This was the second in a series of tree-fall gap studies conducted at the HJA addressing the effects of tree-fall gaps on forest soil characteristics. The first looked at the effects of gap size on changes in soil carbon cycling within the gap along N-S transects. The present study compares the effects of gaps on soil properties along both N-S and E-W transects to better differentiate between microclimate and vegetation effects within the gaps. The third study expanded the number of variables studied and sampling intensity. By using the same grid system as Dr. Andy Gray in his vegetation survey work, we were able to relate below-ground processes with above-ground vegetation.
Soil properties in eight, 7 year-old tree-fall gaps were compared with soils in the surrounding old-growth Douglas-fir forest. Soil characteristics were measured along two transects; one running north and south and the other east and west. This study was an extension of one done two years earlier by Shirley King (see Gap1 - study code SP017). In that study, there were significant differences in soil properties not only between soils collected in and out of gaps but also by orientation within the gap. More specifically, soils in the north end of the larger gaps were significantly different from those in the south.
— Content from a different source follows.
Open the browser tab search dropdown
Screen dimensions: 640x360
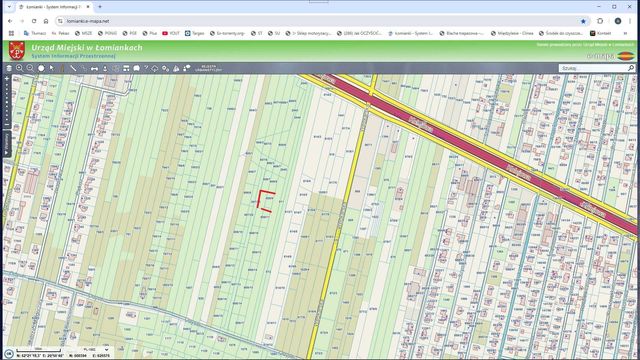(9, 7)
This study was designed confirm the previous findings that soils within gaps were different than those in the surrounding forest. In addition, we wanted to determine if there were also E/W differences. If there were none, then we could conclude that microclimate gradients were effecting these soils because the microclimate gradient along E/W transects should be much less than that found along N/S transects. We chose to measure soil characteristics at 2-meter intervals using this same basic design used by Shirley King in the Gap1 study. E/W and N/S transects were established in all of the gaps that were studied in Gap1 with the transects extending one radius into the surrounding forest.
Robert P. Griffiths
Tree-fall gaps are known to play an important role in the formation and maintenance of old-growth forest structure and forest biodiversity. Prior research has focused on above-ground vegetative succession and population dynamics and little is known about changes occurring below-ground as vegetation becomes reestablished. The interplay between gap microclimatic gradients and both vegetation and the below-ground component of the ecosystem is potentially complex. Thus to understand how gaps influence forest floor characteristics, one must consider how both vegetative and microclimatic gradients influence soil properties. This study was designed to assist and differentiating between these effects.